Oral Presentation Session
Reviewed by: Society for Psychological Anthropology
Of interest to: Practicing and Applied Anthropologists, Teachers of Anthropology in Community Colleges, Students
Primary Theme: Resilience
Secondary Theme: Health
Recent years have seen the emergence of anthropological perspectives on the field of Global Mental Health. A rich interdisciplinary conversation has emerged among the fields of anthropology, public health, epidemiology, psychology, psychiatry, and other social and biological sciences.

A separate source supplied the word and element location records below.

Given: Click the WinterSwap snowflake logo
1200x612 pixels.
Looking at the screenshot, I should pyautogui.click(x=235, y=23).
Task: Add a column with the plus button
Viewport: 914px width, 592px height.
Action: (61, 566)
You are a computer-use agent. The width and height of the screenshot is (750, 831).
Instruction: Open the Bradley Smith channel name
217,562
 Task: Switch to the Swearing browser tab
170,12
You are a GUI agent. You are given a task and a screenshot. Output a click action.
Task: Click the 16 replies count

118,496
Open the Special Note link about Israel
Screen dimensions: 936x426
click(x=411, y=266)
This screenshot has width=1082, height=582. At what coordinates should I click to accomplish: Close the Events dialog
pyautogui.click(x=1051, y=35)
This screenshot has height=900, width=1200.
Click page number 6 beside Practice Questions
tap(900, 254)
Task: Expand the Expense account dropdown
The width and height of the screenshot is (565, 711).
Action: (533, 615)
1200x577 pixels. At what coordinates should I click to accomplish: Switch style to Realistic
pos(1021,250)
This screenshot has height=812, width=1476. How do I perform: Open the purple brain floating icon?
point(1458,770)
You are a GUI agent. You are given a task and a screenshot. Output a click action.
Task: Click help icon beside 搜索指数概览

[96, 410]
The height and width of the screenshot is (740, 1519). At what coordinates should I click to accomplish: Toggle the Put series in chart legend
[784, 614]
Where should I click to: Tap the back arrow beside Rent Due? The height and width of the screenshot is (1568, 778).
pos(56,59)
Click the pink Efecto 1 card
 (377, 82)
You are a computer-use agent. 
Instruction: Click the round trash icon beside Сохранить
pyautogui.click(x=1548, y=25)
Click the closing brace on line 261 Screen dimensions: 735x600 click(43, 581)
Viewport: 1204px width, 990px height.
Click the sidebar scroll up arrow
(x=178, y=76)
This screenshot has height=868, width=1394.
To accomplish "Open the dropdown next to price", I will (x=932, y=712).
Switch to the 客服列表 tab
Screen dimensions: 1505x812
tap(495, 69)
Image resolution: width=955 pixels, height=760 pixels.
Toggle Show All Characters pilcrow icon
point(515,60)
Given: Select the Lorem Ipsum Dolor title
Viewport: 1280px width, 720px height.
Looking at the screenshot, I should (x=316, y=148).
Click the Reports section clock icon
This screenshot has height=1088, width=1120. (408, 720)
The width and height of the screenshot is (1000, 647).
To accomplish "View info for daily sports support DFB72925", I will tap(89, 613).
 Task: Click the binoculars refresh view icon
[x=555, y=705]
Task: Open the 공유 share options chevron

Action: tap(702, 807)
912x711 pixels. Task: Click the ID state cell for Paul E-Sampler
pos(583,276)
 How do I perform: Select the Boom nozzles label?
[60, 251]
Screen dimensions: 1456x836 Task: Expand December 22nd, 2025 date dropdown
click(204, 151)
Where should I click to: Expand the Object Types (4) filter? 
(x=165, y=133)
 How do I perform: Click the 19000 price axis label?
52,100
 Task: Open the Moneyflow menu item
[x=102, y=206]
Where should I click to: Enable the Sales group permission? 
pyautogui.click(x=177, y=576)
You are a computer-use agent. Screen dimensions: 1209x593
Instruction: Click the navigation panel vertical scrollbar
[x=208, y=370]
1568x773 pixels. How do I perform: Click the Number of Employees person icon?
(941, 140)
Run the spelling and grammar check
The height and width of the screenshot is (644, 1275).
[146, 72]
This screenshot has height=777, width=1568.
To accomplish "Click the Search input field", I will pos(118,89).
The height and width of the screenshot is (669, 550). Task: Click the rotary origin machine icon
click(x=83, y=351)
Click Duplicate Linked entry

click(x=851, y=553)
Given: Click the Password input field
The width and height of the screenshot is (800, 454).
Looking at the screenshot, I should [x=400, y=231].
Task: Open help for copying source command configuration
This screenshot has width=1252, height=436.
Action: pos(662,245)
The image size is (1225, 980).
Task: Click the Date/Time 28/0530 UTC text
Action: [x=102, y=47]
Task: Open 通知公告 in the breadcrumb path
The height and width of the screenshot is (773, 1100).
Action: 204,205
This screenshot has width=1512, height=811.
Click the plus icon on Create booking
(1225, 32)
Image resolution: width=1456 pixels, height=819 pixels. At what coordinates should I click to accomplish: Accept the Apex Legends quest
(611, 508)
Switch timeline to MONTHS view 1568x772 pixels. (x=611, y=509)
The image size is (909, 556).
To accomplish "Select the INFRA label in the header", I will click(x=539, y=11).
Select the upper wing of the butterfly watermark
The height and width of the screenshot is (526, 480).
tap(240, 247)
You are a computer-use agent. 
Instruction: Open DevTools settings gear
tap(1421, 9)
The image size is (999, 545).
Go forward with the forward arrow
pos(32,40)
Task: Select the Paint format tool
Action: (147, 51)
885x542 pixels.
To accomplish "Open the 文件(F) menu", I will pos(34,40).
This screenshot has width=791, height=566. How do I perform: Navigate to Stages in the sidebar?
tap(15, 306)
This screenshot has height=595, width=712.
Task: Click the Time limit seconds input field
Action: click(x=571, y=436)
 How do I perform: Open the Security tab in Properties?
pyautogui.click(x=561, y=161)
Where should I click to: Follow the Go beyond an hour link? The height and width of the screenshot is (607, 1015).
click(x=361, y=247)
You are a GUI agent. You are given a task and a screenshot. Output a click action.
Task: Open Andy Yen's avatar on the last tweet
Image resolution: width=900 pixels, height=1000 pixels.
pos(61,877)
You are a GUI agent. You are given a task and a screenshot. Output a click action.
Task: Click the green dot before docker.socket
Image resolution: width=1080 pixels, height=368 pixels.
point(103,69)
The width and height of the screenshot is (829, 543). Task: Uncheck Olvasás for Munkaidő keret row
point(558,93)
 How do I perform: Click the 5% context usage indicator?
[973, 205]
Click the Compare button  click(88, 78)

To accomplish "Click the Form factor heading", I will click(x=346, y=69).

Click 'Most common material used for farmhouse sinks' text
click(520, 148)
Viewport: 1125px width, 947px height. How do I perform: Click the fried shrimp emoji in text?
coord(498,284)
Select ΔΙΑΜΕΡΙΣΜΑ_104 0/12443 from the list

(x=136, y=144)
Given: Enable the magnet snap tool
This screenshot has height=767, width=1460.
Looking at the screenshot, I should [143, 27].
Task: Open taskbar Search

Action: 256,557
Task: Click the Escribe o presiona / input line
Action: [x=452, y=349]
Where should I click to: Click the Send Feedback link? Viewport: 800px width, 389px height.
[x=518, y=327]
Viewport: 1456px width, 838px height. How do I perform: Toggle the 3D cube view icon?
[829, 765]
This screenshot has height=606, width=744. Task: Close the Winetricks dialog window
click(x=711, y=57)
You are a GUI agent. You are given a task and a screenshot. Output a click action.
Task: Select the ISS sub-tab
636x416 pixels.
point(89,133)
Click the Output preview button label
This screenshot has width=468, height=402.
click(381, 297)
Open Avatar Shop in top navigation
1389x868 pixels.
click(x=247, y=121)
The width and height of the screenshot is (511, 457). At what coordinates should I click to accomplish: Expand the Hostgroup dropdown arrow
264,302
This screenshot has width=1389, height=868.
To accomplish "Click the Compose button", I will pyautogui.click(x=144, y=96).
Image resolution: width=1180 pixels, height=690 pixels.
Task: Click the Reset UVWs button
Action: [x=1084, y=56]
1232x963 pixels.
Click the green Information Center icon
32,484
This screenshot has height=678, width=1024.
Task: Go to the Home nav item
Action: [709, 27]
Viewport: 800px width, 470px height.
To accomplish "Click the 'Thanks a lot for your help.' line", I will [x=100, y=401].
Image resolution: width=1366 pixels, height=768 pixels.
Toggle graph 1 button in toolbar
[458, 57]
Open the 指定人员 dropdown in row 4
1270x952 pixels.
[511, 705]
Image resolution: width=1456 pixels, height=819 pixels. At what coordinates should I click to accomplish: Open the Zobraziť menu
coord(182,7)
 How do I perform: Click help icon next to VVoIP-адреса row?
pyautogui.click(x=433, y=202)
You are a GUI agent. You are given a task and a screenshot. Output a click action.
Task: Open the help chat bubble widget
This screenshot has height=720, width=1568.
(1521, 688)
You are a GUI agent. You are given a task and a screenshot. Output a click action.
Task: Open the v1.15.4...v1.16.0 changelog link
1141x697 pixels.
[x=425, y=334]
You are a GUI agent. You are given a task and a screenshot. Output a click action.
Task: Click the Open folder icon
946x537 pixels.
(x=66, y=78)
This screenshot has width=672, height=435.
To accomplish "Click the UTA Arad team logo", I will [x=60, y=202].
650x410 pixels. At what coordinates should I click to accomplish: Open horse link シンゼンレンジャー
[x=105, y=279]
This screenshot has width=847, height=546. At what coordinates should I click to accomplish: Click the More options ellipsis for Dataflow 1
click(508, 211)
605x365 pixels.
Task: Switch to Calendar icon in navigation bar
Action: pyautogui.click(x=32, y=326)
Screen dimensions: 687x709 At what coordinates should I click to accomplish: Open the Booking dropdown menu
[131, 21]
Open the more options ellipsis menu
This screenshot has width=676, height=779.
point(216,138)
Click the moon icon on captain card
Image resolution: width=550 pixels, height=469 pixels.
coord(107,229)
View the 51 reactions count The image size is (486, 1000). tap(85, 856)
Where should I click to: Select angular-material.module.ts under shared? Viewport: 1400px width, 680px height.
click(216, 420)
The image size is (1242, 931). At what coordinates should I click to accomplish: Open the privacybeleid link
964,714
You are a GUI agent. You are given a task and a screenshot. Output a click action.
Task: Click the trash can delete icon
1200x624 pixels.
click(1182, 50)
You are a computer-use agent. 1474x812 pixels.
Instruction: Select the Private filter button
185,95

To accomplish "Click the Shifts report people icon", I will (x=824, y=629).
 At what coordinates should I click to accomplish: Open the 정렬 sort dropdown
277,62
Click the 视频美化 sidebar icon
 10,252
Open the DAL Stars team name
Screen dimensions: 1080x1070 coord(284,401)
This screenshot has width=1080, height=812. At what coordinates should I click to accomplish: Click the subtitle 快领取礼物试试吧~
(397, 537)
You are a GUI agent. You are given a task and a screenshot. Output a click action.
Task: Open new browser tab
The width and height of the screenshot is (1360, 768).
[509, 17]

Nevertheless, clinical and public health-oriented discussions often overlook the role of “lived experience,” or the everyday experiences of people in distress and those who care for them, in understanding mental health, “extraordinary conditions,” and mental health care in global context (Jenkins 2015). Anthropology’s inherent privileging of lived experience in methods, concepts, and theoretical frameworks presents an opportunity to further contribute to this conversation. An experiential focus on mental health in various cross-cultural contexts can reveal the inner workings of resistance and resilience among individuals and communities faced with a variety of social challenges. Efforts to compare strategies of resistance and resilience may prove fruitful for informing interventions (or advocating for non-intervention). The goal of this panel is to consider resistance, resilience, and experience in mental health care settings across a variety of social contexts (Mexico, indigenous groups, India, Haiti, Congolese asylum seekers, Tanzania, etc.). In doing so, we seek to carefully attend to the voices of people with lived experience of distress, caretakers, community members, mental health care providers, and other healers ("traditional" and religious leaders, peers) with whom we work in order to extend notions of what constitutes mental health care and how it might best be provided in global context.